Word and element location data:
>> START
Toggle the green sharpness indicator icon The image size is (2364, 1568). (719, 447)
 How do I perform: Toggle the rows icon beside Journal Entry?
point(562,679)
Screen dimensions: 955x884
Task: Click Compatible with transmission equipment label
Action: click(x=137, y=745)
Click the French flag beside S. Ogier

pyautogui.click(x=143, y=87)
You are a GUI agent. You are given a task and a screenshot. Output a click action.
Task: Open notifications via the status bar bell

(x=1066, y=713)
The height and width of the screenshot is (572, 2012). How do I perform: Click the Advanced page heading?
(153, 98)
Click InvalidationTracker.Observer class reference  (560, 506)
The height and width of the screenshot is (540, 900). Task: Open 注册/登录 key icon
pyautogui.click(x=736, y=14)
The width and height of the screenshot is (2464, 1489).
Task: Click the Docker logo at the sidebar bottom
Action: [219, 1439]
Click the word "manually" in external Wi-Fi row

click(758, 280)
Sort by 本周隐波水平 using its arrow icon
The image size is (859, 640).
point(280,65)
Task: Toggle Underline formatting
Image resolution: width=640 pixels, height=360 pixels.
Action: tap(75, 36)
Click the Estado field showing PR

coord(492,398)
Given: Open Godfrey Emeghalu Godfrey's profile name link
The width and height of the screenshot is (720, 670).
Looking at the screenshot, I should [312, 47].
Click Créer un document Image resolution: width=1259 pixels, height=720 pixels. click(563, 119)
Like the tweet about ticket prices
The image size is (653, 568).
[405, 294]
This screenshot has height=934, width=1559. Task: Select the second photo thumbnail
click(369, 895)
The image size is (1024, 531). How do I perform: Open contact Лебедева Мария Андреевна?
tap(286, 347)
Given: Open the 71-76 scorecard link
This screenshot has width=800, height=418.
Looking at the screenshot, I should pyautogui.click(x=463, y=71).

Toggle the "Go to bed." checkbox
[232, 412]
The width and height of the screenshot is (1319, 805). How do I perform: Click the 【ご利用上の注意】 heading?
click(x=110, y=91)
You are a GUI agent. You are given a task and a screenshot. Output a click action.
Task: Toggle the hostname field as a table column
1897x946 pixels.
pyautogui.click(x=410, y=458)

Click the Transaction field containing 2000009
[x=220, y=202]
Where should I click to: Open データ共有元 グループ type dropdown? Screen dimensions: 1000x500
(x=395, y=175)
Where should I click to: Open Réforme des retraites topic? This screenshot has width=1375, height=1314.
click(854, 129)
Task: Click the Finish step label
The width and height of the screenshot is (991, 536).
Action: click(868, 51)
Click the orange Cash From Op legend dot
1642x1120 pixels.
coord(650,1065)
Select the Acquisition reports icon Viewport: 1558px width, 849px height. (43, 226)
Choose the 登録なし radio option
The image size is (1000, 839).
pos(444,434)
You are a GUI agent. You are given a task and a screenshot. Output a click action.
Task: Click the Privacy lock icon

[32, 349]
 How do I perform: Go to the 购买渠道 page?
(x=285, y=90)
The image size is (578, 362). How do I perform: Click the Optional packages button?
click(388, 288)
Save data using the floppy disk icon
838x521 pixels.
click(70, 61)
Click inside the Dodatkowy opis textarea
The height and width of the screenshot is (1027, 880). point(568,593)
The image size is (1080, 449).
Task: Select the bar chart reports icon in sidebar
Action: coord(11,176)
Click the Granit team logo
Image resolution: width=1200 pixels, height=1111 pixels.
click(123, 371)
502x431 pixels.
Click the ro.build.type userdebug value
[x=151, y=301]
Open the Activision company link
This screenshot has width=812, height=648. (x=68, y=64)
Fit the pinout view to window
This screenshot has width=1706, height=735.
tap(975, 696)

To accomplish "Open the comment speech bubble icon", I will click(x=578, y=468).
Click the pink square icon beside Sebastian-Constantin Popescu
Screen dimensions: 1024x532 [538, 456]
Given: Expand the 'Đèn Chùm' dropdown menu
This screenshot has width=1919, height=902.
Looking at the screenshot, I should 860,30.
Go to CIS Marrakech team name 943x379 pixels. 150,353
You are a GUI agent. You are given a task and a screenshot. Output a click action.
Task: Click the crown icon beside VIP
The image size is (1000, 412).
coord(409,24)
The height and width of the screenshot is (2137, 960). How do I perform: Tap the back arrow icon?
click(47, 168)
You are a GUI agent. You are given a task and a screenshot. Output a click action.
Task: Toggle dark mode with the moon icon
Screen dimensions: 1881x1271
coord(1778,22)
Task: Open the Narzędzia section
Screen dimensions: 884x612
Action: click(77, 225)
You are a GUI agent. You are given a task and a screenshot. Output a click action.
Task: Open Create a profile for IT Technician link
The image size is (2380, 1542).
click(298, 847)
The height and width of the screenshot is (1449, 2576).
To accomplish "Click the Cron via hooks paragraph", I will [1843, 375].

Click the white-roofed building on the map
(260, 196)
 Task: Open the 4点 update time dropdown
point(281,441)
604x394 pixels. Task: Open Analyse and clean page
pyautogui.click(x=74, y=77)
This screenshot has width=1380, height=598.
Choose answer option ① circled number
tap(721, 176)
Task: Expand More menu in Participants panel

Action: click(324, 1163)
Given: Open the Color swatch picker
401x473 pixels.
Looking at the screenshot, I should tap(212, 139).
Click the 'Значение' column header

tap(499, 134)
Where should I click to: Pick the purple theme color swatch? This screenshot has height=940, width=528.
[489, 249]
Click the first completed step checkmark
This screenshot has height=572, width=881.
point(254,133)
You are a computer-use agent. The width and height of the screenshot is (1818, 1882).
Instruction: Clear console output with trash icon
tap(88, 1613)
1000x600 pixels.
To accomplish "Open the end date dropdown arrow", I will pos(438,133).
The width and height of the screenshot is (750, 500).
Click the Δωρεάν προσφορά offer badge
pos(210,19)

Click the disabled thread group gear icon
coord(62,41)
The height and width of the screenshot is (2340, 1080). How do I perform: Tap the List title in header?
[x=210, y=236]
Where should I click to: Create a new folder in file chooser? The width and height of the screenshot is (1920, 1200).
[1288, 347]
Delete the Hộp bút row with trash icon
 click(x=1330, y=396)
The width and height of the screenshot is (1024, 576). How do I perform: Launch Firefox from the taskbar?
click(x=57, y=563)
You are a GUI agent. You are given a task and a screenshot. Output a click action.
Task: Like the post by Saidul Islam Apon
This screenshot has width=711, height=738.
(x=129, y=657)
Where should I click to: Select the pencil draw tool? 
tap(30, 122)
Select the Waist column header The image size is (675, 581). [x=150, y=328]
>> END
Starting at the first of the rows above, extract every line through the one containing "Action: click(x=137, y=745)", and reproduce each line unchanged.

Toggle the green sharpness indicator icon The image size is (2364, 1568). (719, 447)
 How do I perform: Toggle the rows icon beside Journal Entry?
point(562,679)
Screen dimensions: 955x884
Task: Click Compatible with transmission equipment label
Action: click(x=137, y=745)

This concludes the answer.